Home > Uncategorized > How NHibernate’s dirty checking violates encapsulation boundries

How NHibernate’s dirty checking violates encapsulation boundries

NHibernate’s dirty checking caught me by surprise when I first started using NHibernate. Since I was new to NHibernate I was still open to the idea that I wasn’t using the tool correctly and perhaps needed to embrace dirty checking rather than try to fight it. I still don’t much like dirty checking, but now I better understand why I felt uneasy about dirty checking in the first place — It breaks encapsulation!

To explain why lets start with Fowler’s Encapsulate Collection example from pg 208 of Refactoring (Martin Fowler) Before refactoring, the Person has a collection of courses which has public get/set properties. If we were to add a business rule that a person could not have more than 5 courses at any one time then public access to the collection becomes problematic, every method that sets the collection needs to be modified to enforce that business rule. To avoid duplicating this business logic, we can validate this rule in setCourses method. But when you just want add/remove a course from the existing course list it seems a bit inefficient perhaps to copy the entire collection, add/remove the course, and reassign the collection. So often with collections it makes sence to also expose a add/removeCourse methods as Fowler does. It doesn’t matter if the internal implementation replaces the set or modifies the existing instance. What is most important about this example is not the add/remove methods but that getCourses returns an immutable collection or a copy of the collection. If getCourses returns a mutable collection a call to person.getCourses().Add(course) would bypass your maximum courses rule and could leave the system in an invalid state.

Now lets make the business rules a just slightly more complex instead of maximum of 5 courses per person we say a maximum of 20 credit hours. Providing that course is immutable we just need to update addCourse to ensure the sum of existing credit hours + course.getCreditHours() does exceed 20. But if after looking at the course interface we find that in addition to a getCreditHours we find a setCreditHours(), then we could be a problem. At first we were just counting instances so it didn’t matter if course instances were immutable, but if the credit hours can change after the course had been added to the person we could have a problem. The solution would depend on if course is considered inside or outside of the aggregate boundary.

To further explore this issue, lets change the example to the Purchase Order, Line Item, Part relationship used in Domain Driven Design (Eric Evans, pg 130). A purchase order contains many line items each of which are associated with a part having a price. A business rule says the purchase order cannot exceed an approved limit. Adding additional line items, modifying the quantity of a line item, or changing the price of a part could potentially invalidate the business rule if we aren’t careful. To enforce this business rule Eric introduces the concept of an aggregate boundary, and defines purchase order as the aggregate root responsible for enforcing the business rules.

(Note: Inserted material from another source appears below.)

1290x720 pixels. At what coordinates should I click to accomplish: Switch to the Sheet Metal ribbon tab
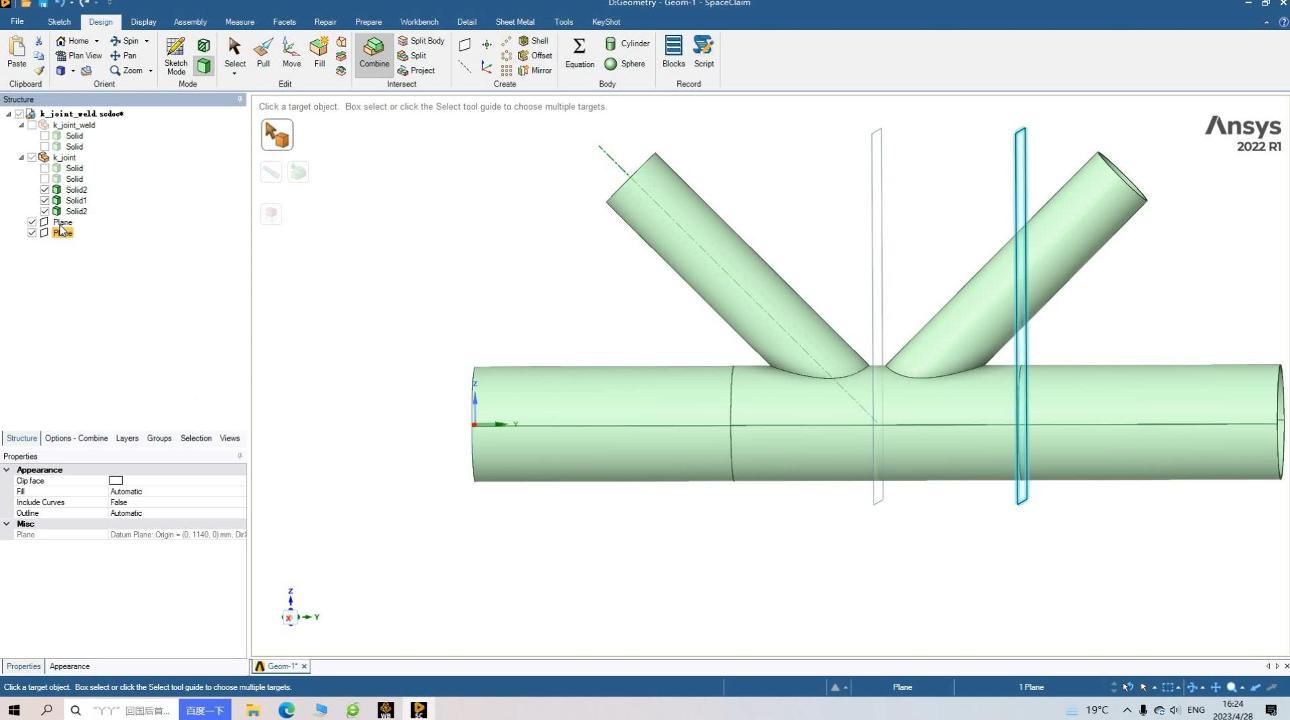[x=515, y=22]
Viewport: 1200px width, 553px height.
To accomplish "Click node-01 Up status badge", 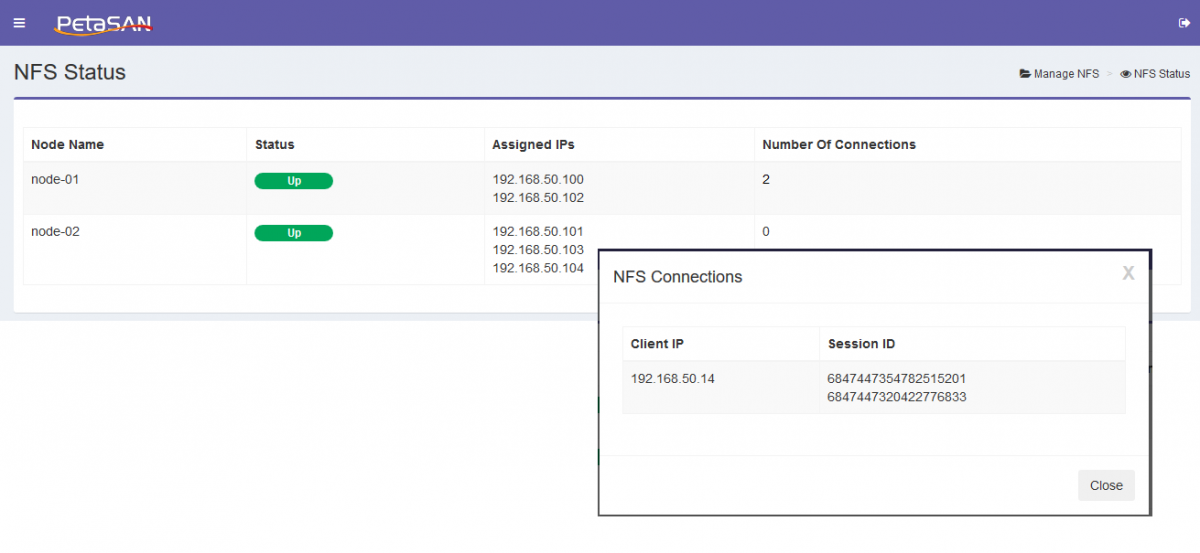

This boundary says that any changes made to objects within the boundary must be made by the aggregate root object. Part is outside of the boundary, and the price of the part may change in the future, but only the current price of the object is relevant. We are not going to send customer a bill if the price of the part increases in the future, so to ensure that line item price does not change unexpectedly when part is updated in the future it is necessary to copy the relevant information from the part to the purchase order line item to isolate it the price from future changes to part. Line Items however are within the boundary, changes to line items must be made by the PurchaseOrder object so that it can reject any changes that would place the purchase order in an invalid state. Adding additional line items can easily be prevented by encapsulating the collection as described above, but it is not only the collection that must be encapsulated but also any modifications to the line items.

For starters, we could make LineItem an immutable type. If you want to update the quantity, you must create a new line item remove the existing line item then add the new line item. This probably works fine initially, but as business objects and their internal relationships get more complex this add remove style can become a bit inconvenient. For example, perhaps there are footnotes which reference the line item number and removing the line item would also remove the associated notes. Just as the setCourses method may not be ideal if you want to add/remove a course from the existing list, adding and removing items entire LineItems may not be ideal either if you only want to update the quantity. So in addition to a add/remove methods it is often convenient to have a updateLineItem(index, lineItem) that will allow you replace a line item while preserving the existing identity.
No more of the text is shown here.